The final form of damp most seen in homes is penetrating damp. This is when moisture leaks through the walls of your home. This is mostly seen in older homes that are less resilient to the elements, however it can also be caused by a burst or leaking pipe and affect any home.
Why Should I Worry About Damp?
Damp is a serious problem and one that should be addressed as soon as it is noticed. There are two main ways in which damp can have a negative effect.
Firstly, allowing moisture to build up can threaten the structural integrity of your home. Wood will rot, paint will peel, and in extreme cases, the structure of the walls themselves can be compromised. Not only will allowing damp to build up likely incur a hefty bill down the line, it could put you at risk of some kind of accident.
Secondly, damp can encourage the growth of mold and bacteria. Bacteria and mold love moist areas, and will grow exponentially if allowed to. This can cause numerous health problems for the occupants of the house. Spores that come from mold can carry harmful, disease-causing pathogens and the reduced air quality can exacerbate existing conditions, such as asthma or COPD.
How Do I Know If I’ve Got a Damp Problem?
Listed below are a few of the common signs to look out for to see if you might have a damp problem.
- Standing water on surfaces
- Peeling or discolored paint
- Patches of discoloration on walls or floors
- Musty smell
- Visible mold
- Rotting wood, such as window frames or skirting boards
What Can I Do About Damp?
Luckily, there are good solutions for a damp problem. Damp proofing is the term used to encompass all of the methods for keeping damp out of your home. There are DIY options if you have a small problem with damp, such as anti-moisture paint or damp-proof injection cream, but if you have a more severe damp problem, you should speak to a professional.
A professional in the area will be able to do a full assessment of your home and problem, then suggest and carry out the best course of action.

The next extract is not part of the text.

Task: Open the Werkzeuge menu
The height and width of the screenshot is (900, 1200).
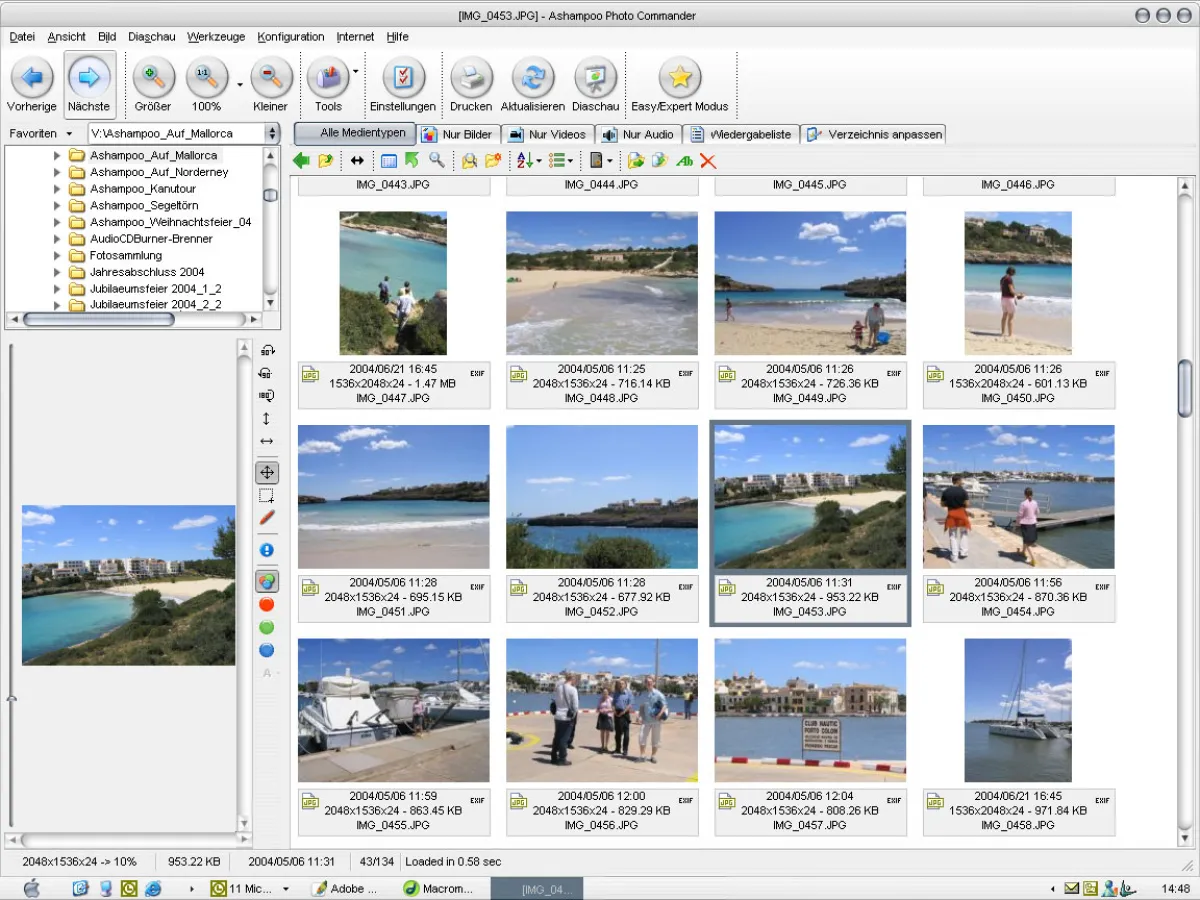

This may range from applying tanking slurries to damp-proof concrete walls, damp-proof injection cream, all the way to fully replastering your home. A professional will know the best tool for your particular problem and will be able to make you aware of all of the options.
How Much Will Damp Proofing Cost Me?
Damp proofing prices will vary with a couple of factors. The biggest two factors are the size of your home or treatment area, and the extent of the damp problem. This being said, you can expect a full damp proofing treatment to run you anywhere from a few hundred dollars to a few thousand.
Usually, the effects of damp are not covered by home insurance policies. However, be sure to check yours in case you are able to claim a damp proofing course through your insurance provider.
How Long Will It Take?
Again, this will depend on the size of your home and the extent of the problem. In the hands of a professional, a full assessment will usually take from a couple of days up to a couple of weeks in extreme cases.
This should cover everything you need to know about treating damp in your home. If you suspect you have a damp problem, don’t hesitate to address it – the longer you leave it, the worse the problem is going to get. Good luck!